> [What to do]: Would it be possible to output exactly, and only, the lines below from the one holding "Image resolution: width=275" to the last line, both included, with every picture left out?

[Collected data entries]
»»
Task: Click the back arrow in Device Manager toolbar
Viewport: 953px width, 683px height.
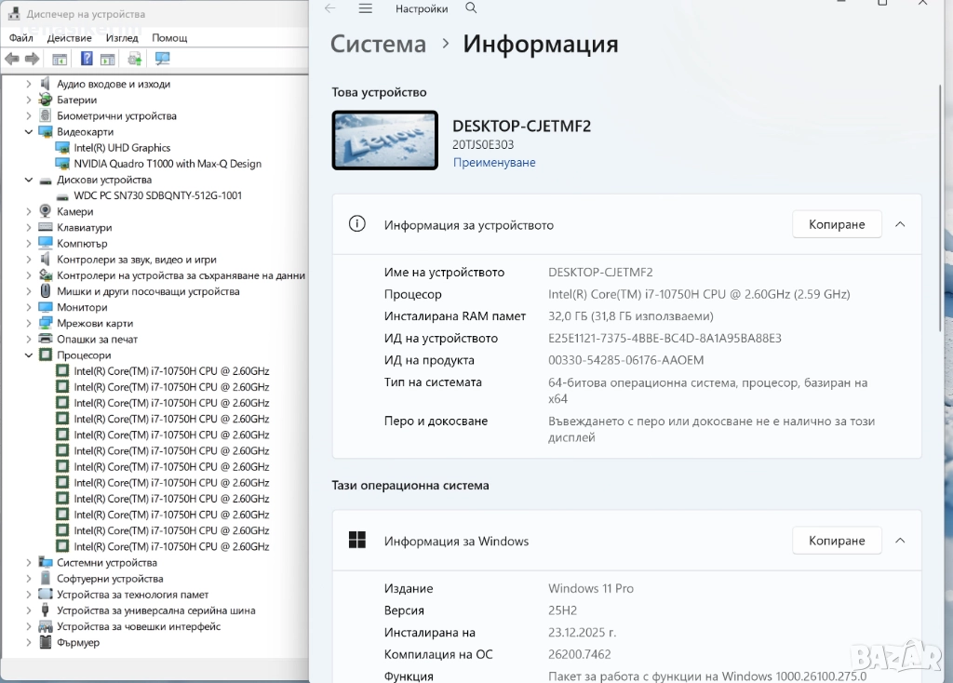Action: pos(11,59)
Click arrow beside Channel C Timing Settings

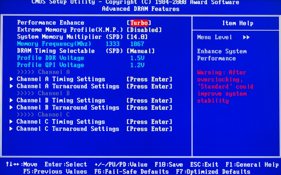coord(11,122)
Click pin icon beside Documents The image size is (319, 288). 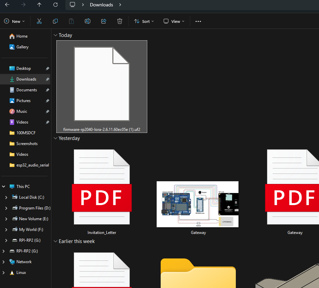coord(48,90)
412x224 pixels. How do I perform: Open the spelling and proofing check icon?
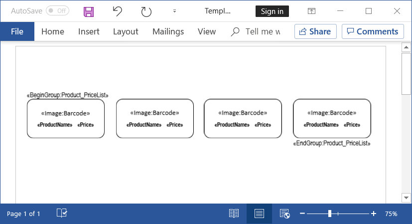coord(62,214)
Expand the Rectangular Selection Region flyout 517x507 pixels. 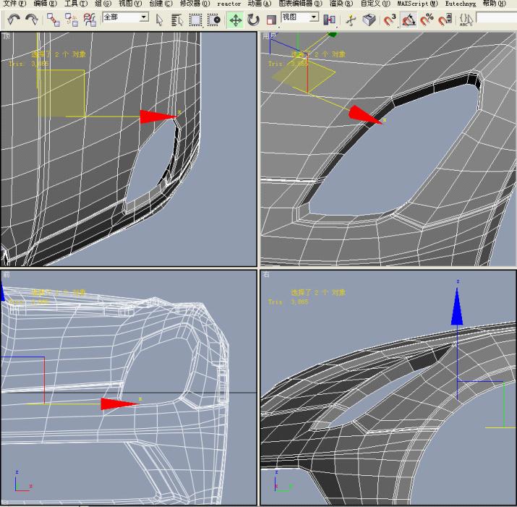tap(195, 20)
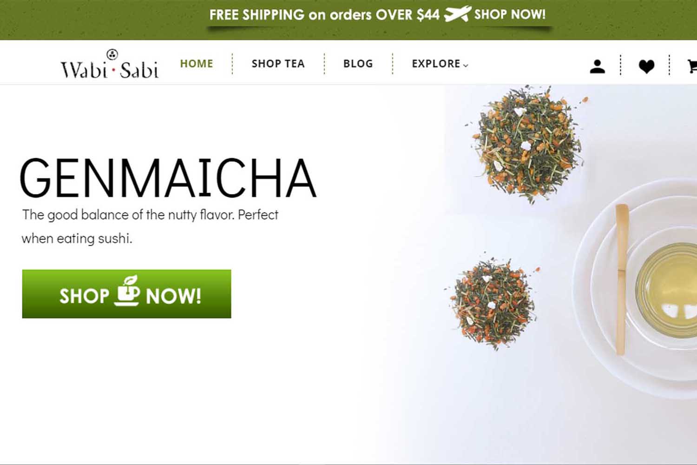Screen dimensions: 697x465
Task: Open the SHOP TEA menu item
Action: click(278, 64)
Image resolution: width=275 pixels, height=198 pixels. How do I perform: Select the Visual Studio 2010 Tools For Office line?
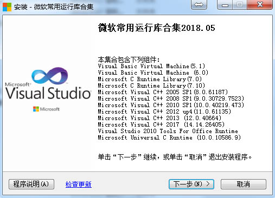[168, 131]
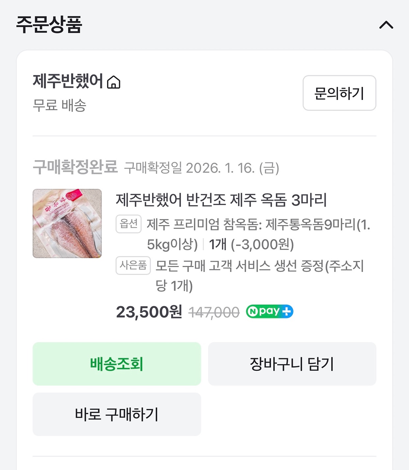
««
> [Task solution]:
Image resolution: width=275 pixels, height=198 pixels. How do I perform: Select the Visual Studio 2010 Tools For Office line?
[168, 131]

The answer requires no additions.